Monia Rizkallah, les cordes du violon entre deux rives

La violoniste Monia Rizkallah, cheffe d’attaque à l’Opéra de Berlin et fondatrice d’El Academia.
Des salles de concert européennes aux scènes marocaines, la violoniste Monia Rizkallah fait dialoguer les mondes. Soliste à l’Opéra de Berlin et fondatrice d’El Academia, elle œuvre à transmettre l’élan qui a guidé sa propre histoire.
C’est dans une maison où résonnent à la fois les symphonies classiques et la voix d’Asmahan que Monia Rizkallah grandit, à Bordeaux, dans une famille immigrée marocaine. Son père, chauffeur-mécanicien, l’inscrit au conservatoire dès ses sept ans. Elle y rencontre Madame Vallée, sa première professeure de violon, et tombe autant amoureuse de son instrument que de la bienveillance de son enseignante. Pour payer les cours, sa mère, femme au foyer qui effectue des travaux de couture pour arrondir les fins de mois, troque des heures de ménage contre des leçons de musique pour sa fille.

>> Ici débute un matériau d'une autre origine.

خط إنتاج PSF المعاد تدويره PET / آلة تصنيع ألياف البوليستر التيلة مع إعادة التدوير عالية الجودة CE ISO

Ce geste d’abnégation scelle sa vocation précoce.
Son premier souvenir musical marquant ? « Mon père nous emmenait, mes sœurs et moi, aux concerts de l’Orchestre national de Bordeaux tous les samedis. Les lumières, l’effervescence avant le lever de rideau, cette ambiance festive… tout me fascinait. Un soir, j’ai entendu le Boléro de Ravel pour la première fois. Vingt minutes d’un crescendo hypnotique. À la fin, un coup de cymbales a réveillé une spectatrice assoupie, qui a crié et fait rire toute la salle, et surtout moi », se souvient-elle.
Aujourd’hui, Monia Rizkallah est cheffe d’attaque soliste à l’Opéra de Berlin, où elle vit depuis vingt-six ans. Dans cet univers d’exigence, elle s’impose par la rigueur et la détermination. Elle enseigne aussi à l’Académie orchestrale de l’Opéra, formant à son tour de jeunes musiciens venus du monde entier. De Paris à New York, du Japon à Beyrouth, sa carrière l’a menée sur les plus grandes scènes. Mais les moments les plus forts, confie-t-elle, sont ceux vécus au Maroc, lorsqu’elle se produit au Grand Théâtre de Rabat ou au centre culturel Fquih Lamnouni à Meknès. Là, dit-elle, « le public est très réactif ». Ces expériences l’ont révélée à elle-même : « Je suis Marocaine, et acceptée comme telle. »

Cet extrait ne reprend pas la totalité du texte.